Harold was aghast. He stood up from his workbench, tossing aside the JoJo he had been inspecting as if it were covered in poison ivy. “Who told you, I mean, what do you mean, I don’t know what…” he stammered.
“Just stop,” Frankie cut him off. “We all know the gay stuff you do with that robot.”
“It’s not gay, not gay at all.”
“It’s a boy robot!”
“Just because it’s a boy robot does not make it gay.”
“No, I think that’s pretty gay,” Jennie conceded.
“It is most assuredly gay,” Frankie corrected. “Santa, can we get a ruling on this?”
“Gay,” replied Santa, who was starting to rethink the whole JoJo product line, particularly the JoJo Jumpbot Uranus Explorer that Harold had proposed last summer.
“What about Suzie?” Harold blurted. “She’s been working that vibrating Hysterical Hanna for about three years now.”
“Hey!” protested Suzie, an unassuming elf who worked in board games.
“Don’t try to deny it,” Harold attacked, desperately trying to remove the focus from his robotic proclivities. “How many times have I seen you replace that pull string in the past six months alone?”
“Oh, yeah?” Suzie managed, clenching her fists in a losing effort to stop herself from crying. “Well at least I don’t dip my junk in Peppermint Lake and then visit the reindeer!”
Santa spit up his cocoa at this last revelation, the cocoa that had been flavored that very morning with the waters of Peppermint Lake.
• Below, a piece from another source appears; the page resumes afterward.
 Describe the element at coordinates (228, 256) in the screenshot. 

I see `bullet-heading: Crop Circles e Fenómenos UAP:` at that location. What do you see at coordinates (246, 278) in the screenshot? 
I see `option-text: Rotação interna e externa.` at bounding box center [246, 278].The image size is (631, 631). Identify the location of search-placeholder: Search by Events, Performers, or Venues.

Apparently, quite a few lonely toy making elves in attendance that day had discovered the affinity Santa’s reindeer had for peppermint – and rather than face the public humiliation of being identified as the most perverted elf in the workshop, which would be quite a feat considering that morning’s string of startling revelations, they decided independently and yet simultaneously to start a riot.
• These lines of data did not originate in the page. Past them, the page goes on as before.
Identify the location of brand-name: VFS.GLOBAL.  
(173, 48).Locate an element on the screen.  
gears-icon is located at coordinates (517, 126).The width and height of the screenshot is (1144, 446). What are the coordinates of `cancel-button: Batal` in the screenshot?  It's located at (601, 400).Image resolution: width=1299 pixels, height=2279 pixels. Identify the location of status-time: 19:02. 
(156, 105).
The room erupted into a flurry of elven mayhem. There was wrapping paper everywhere; even the good kind with the cutting guidelines on the back was haphazardly tossed about like used wrapping paper. Gumdrops were thrown in an ineffective effort to recreate a cafeteria food fight. Candy canes became hazardous projectiles, as Sammy, soon to be nicknamed “Blinky,” would later confirm. And one unfortunate jack-in-the-box found himself sprung into a place where the sun did not shine. Frankie was equally unhappy with the arrangement.
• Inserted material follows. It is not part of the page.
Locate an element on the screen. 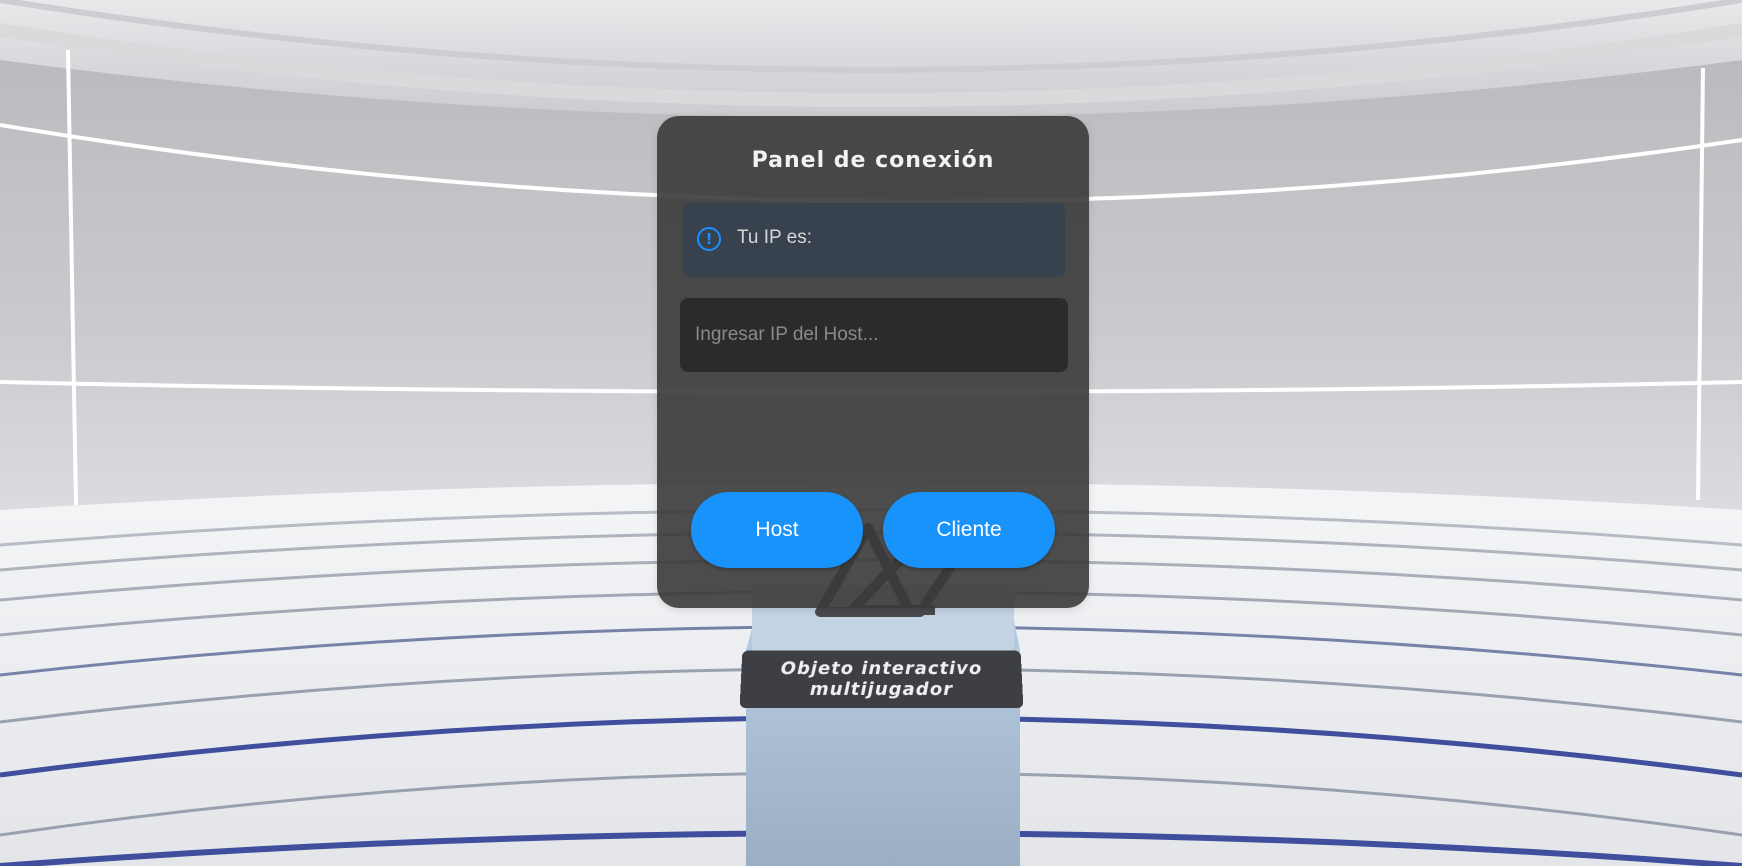  exclamation-circle-icon: ! is located at coordinates (709, 239).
Eventually, order was restored. Between lost hours and cleanup efforts, however, more than a day of productivity during a crucial time of the year was lost, which forced Santa to skip Idaho that year. With regard to internal protocols, the riot was the catalyst for establishing a series of seminars addressing elven sexuality, as well as much tighter inventory control over toys with moving or vibrating parts. Access was also restricted to Peppermint Lake, which improved the taste of most meals and beverages in the North Pole, but caused Blitzen to fall into a horrible depression.